── DATASET EXCERPTS
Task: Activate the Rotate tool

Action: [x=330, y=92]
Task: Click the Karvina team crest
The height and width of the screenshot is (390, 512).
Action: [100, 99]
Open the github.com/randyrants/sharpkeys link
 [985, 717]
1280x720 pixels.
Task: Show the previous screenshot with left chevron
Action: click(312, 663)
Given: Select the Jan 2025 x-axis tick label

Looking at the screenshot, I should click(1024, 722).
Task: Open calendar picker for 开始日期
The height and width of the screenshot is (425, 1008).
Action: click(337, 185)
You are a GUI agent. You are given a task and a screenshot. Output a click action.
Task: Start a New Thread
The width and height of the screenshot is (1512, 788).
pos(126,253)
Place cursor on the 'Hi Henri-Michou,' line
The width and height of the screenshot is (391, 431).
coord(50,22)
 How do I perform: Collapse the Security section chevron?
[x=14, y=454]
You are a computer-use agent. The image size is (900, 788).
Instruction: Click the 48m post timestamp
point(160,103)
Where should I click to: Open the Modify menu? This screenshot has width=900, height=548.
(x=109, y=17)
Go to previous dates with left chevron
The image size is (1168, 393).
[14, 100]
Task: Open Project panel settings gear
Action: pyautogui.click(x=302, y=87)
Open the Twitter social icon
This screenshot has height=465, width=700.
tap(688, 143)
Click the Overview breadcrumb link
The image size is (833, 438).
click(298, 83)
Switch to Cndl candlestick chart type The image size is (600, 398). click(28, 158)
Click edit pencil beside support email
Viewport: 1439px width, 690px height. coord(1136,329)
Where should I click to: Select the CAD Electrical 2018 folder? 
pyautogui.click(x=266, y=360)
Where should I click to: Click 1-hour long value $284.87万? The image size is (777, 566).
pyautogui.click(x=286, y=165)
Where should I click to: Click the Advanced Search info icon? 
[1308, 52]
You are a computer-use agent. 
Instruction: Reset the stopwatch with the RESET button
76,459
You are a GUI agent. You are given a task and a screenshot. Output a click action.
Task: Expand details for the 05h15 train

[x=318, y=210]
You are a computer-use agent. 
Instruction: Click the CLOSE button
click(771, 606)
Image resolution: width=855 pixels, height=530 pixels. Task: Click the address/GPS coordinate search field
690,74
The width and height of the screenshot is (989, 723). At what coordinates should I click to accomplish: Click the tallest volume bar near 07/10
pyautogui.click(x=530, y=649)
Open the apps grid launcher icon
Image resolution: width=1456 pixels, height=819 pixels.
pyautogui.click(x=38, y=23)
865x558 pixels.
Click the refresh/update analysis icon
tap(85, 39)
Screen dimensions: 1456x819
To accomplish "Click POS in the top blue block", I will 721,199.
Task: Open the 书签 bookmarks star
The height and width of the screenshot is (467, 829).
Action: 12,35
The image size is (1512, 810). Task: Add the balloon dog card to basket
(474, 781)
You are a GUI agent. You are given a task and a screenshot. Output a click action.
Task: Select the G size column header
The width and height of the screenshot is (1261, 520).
────
• PROBLEM TO SOLVE: Every entry needs to be copied again, word for word.

• THE COMPLETED TASK:
Task: Activate the Rotate tool

Action: [x=330, y=92]
Task: Click the Karvina team crest
The height and width of the screenshot is (390, 512).
Action: [100, 99]
Open the github.com/randyrants/sharpkeys link
 [985, 717]
1280x720 pixels.
Task: Show the previous screenshot with left chevron
Action: click(312, 663)
Given: Select the Jan 2025 x-axis tick label

Looking at the screenshot, I should click(1024, 722).
Task: Open calendar picker for 开始日期
The height and width of the screenshot is (425, 1008).
Action: click(337, 185)
You are a GUI agent. You are given a task and a screenshot. Output a click action.
Task: Start a New Thread
The width and height of the screenshot is (1512, 788).
pos(126,253)
Place cursor on the 'Hi Henri-Michou,' line
The width and height of the screenshot is (391, 431).
coord(50,22)
 How do I perform: Collapse the Security section chevron?
[x=14, y=454]
You are a computer-use agent. The image size is (900, 788).
Instruction: Click the 48m post timestamp
point(160,103)
Where should I click to: Open the Modify menu? This screenshot has width=900, height=548.
(x=109, y=17)
Go to previous dates with left chevron
The image size is (1168, 393).
[14, 100]
Task: Open Project panel settings gear
Action: pyautogui.click(x=302, y=87)
Open the Twitter social icon
This screenshot has height=465, width=700.
tap(688, 143)
Click the Overview breadcrumb link
The image size is (833, 438).
click(298, 83)
Switch to Cndl candlestick chart type The image size is (600, 398). click(28, 158)
Click edit pencil beside support email
Viewport: 1439px width, 690px height. coord(1136,329)
Where should I click to: Select the CAD Electrical 2018 folder? 
pyautogui.click(x=266, y=360)
Where should I click to: Click 1-hour long value $284.87万? The image size is (777, 566).
pyautogui.click(x=286, y=165)
Where should I click to: Click the Advanced Search info icon? 
[1308, 52]
You are a computer-use agent. 
Instruction: Reset the stopwatch with the RESET button
76,459
You are a GUI agent. You are given a task and a screenshot. Output a click action.
Task: Expand details for the 05h15 train

[x=318, y=210]
You are a computer-use agent. 
Instruction: Click the CLOSE button
click(771, 606)
Image resolution: width=855 pixels, height=530 pixels. Task: Click the address/GPS coordinate search field
690,74
The width and height of the screenshot is (989, 723). At what coordinates should I click to accomplish: Click the tallest volume bar near 07/10
pyautogui.click(x=530, y=649)
Open the apps grid launcher icon
Image resolution: width=1456 pixels, height=819 pixels.
pyautogui.click(x=38, y=23)
865x558 pixels.
Click the refresh/update analysis icon
tap(85, 39)
Screen dimensions: 1456x819
To accomplish "Click POS in the top blue block", I will 721,199.
Task: Open the 书签 bookmarks star
The height and width of the screenshot is (467, 829).
Action: 12,35
The image size is (1512, 810). Task: Add the balloon dog card to basket
(474, 781)
You are a GUI agent. You are given a task and a screenshot. Output a click action.
Task: Select the G size column header
The width and height of the screenshot is (1261, 520).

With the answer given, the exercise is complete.